Carissimi e amatissimi figliuoli, desidero, o cari figli in Gesù Cristo, desidero venire a fare il carnevale con voi. Cosa insolita perché in questi giorni non sono solito allontanarmi dalla casa torinese. Ma l’affezione che tante volte mi avete manifestata, le lettere scrittemi concorsero a tale risoluzione. Tuttavia un motivo che di gran lunga più mi spinge, si è una visita fattavi pochi giorni or sono.

Ascoltate che terribile e doloroso racconto. All’insaputa vostra e dei vostri Superiori, vi feci una visita. Giunto alla piazzetta davanti alla chiesa, vidi un mostro veramente orribile. Gli occhi grossi e scintillanti, il naso grosso e corto, la bocca larga, mento acuto, orecchi come un cane, con due corna a guisa di caprone che gli sormontavano il capo. Esso rideva e scherzava con alcuni suoi compagni saltellando qua e là.

  • Che fai tu qui, ghigno infernale? – gli dissi spaventato.
  • Mi trastullo – rispose – non so cosa fare.
  • Come! non sai cosa fare? Hai tu forse stabilito di lasciar in pace questi miei cari giovanetti?
  • Non occorre che io mi occupi, perché ho dentro dei miei amici che fanno benissimo le mie veci. Una scelta di allievi che si arruolano e si mantengono fedeli al mio servizio.
  • Tu menti, o padre della menzogna! Tante pratiche di pietà, letture, meditazioni, confessioni…

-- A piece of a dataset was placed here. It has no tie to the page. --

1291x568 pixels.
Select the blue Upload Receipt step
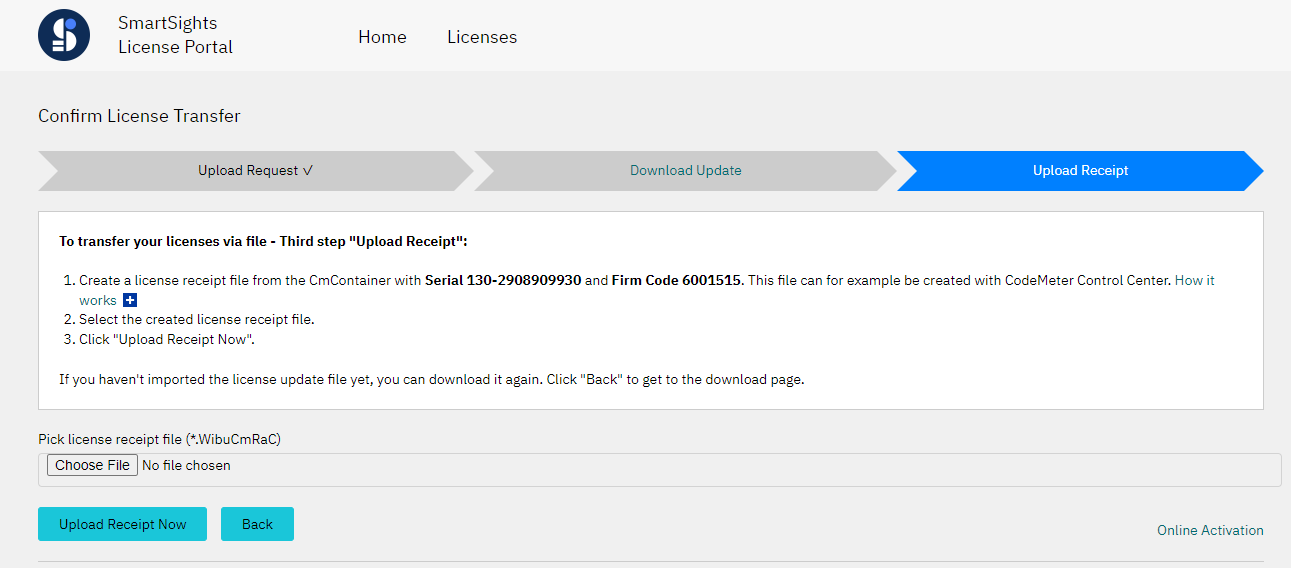[1080, 170]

Mi guardò con un riso beffardo e, accennandomi di seguirlo, mi condusse in sacrestia e mi fece vedere il Direttore che confessava.

  • Vedi – soggiunse -: alcuni sono miei nemici, molti però mi servono anche qui e sono coloro che promettono e non mantengono; confessano sempre le stesse cose, e io godo assai delle loro confessioni.

Poi mi condusse in un dormitorio e mi fece osservare uno dicendo:

  • Costui fu già al punto di morte, e allora fece mille promesse al Creatore; ma poi divenne peggiore di prima!

Mi condusse poi in altri siti della casa e mi fece vedere cose che parevano incredibili, e che non voglio scrivere, ma racconterò a voce. Allora mi ricondusse dentro il cortile, poi con i suoi compagni davanti alla chiesa e gli domandai:

  • Qual è la cosa che ti rende miglior servizio tra questi giovanetti?
  • I discorsi, i discorsi, i discorsi! Tutto viene di lì. Ogni parola è un seme che produce meravigliosi frutti.
  • Chi sono i tuoi più grandi nemici?
  • Quelli che frequentano la Comunione.
  • Che cosa ti fa maggior pena?
  • Due cose: la devozione a Maria… – e qui tacque come se non volesse più proseguire.
  • Qual è la seconda?

Allora si conturbò; prese l’aspetto di un cane, di un gatto, di un orso, di un lupo. Aveva ora tre corna, ora cinque, ora dieci; tre teste, cinque, sette. E questo quasi nel tempo stesso. Io tremavo, l’altro voleva fuggire; io volevo farlo parlare, perciò gli dissi:

  • Io voglio assolutamente che tu mi dica quale cosa temi di più di tutte quelle che ivi si fanno. E questo te lo comando in nome di Dio Creatore, tuo e mio padrone, a cui tutti dobbiamo obbedire. In quel momento egli con tutti i suoi si contorsero, presero forme che non vorrei mai più vedere in vita mia, di poi fecero un rumore con urla orribili che terminarono con queste parole:
  • Ciò che ci cagiona maggior male, ciò che più di tutto temiamo si è l’osservanza dei proponimenti che si fanno in confessione.